It requires political action, but this could happen without politicizing it.
Irresponsible actors have politicized the facts themselves. Trump didn’t run on “climate change exists and I am going to make it worse”. Instead, he ran on “climate change is a Marxist China hoax, now eat my beautiful clean coal!”
In the past, when it wasn’t quite as urgent that we act, there was a relatively broad societal consensus that it made sense to protect the environment. But now that some people actually feel extremely threatened in their wealth by climate action, we are experiencing an this frenzied attack on our collective intelligence from the right.
Blaming liberal/left-wing/green political actors for “politicizing” climate change is just victim-blaming. The ones who have given up on a shared, science-based reality are the fascists and the gonservatives.
If politicians recognize the need to do something, they might do it even if they do not center their campaign around it.
Sure but you’ll still have to explain to people what the hell you’re doing there.

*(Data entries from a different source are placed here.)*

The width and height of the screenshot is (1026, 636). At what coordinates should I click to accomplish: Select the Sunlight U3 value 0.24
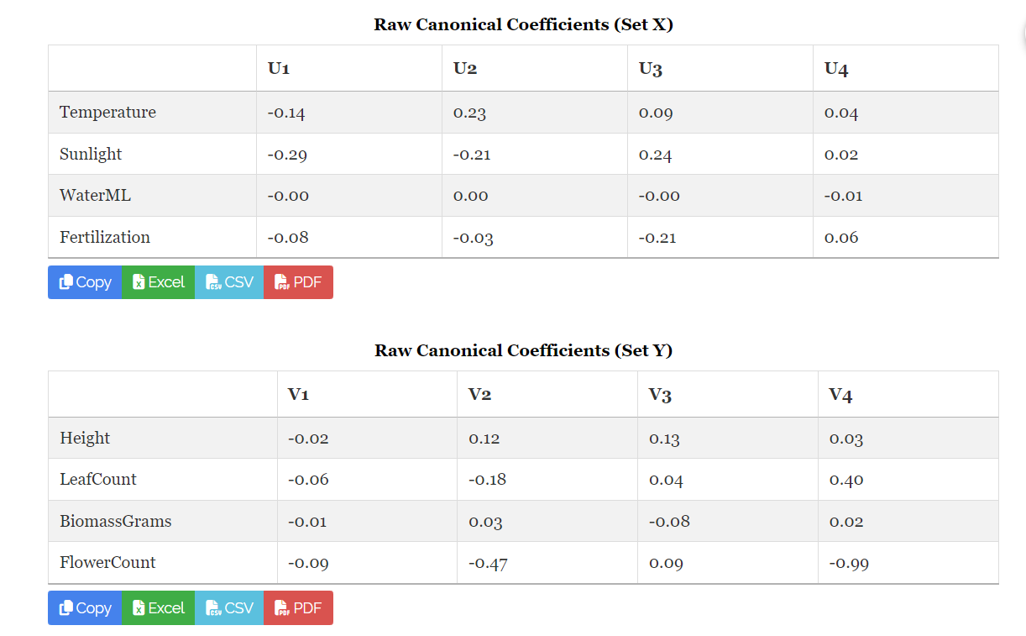click(x=655, y=155)
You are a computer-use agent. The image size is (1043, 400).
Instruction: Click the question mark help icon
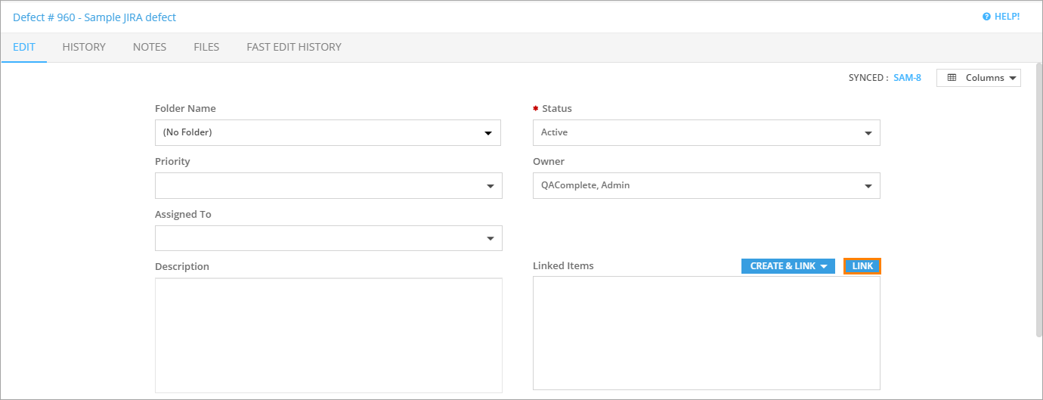(x=986, y=17)
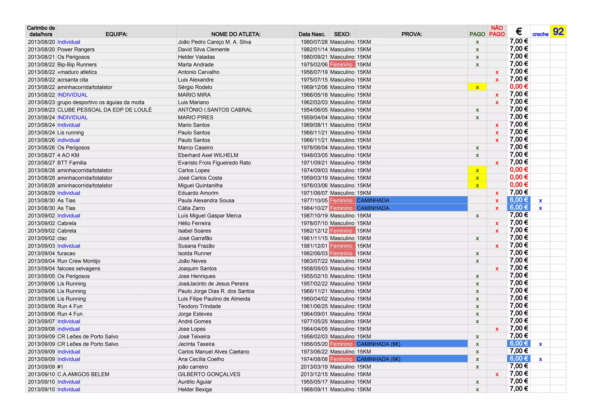Viewport: 591px width, 418px height.
Task: Click blue 6,00 € cell for Jacinta Taxeira
Action: (519, 344)
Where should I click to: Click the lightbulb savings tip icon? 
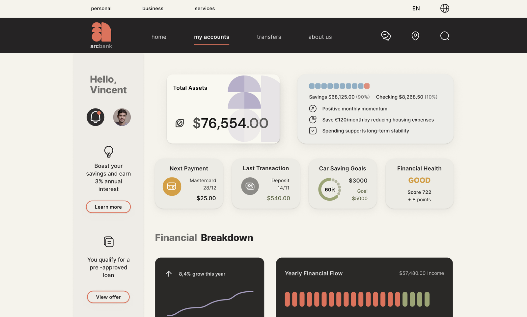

Canada’s carbon dividend system appears to be a good idea fucked up through a mix of suboptimal implementation (including being hampered by state-level gonservatives), bad own PR, and successful negative campaigns from bad actors.
But … there’s one side in the conversation that is refuting basic facts. This unshared reality is making it impossible to depoliticize the debate. The country can either take a hiatus from democracy entirely, or finds a way to force right-wing politicians to deal with reality again.
And it’s not all about academic debates either, as someone needs to define desired outcomes, e.g., who to prioritize, today’s seniors, tomorrow’s refugees, today’s rich people, etc.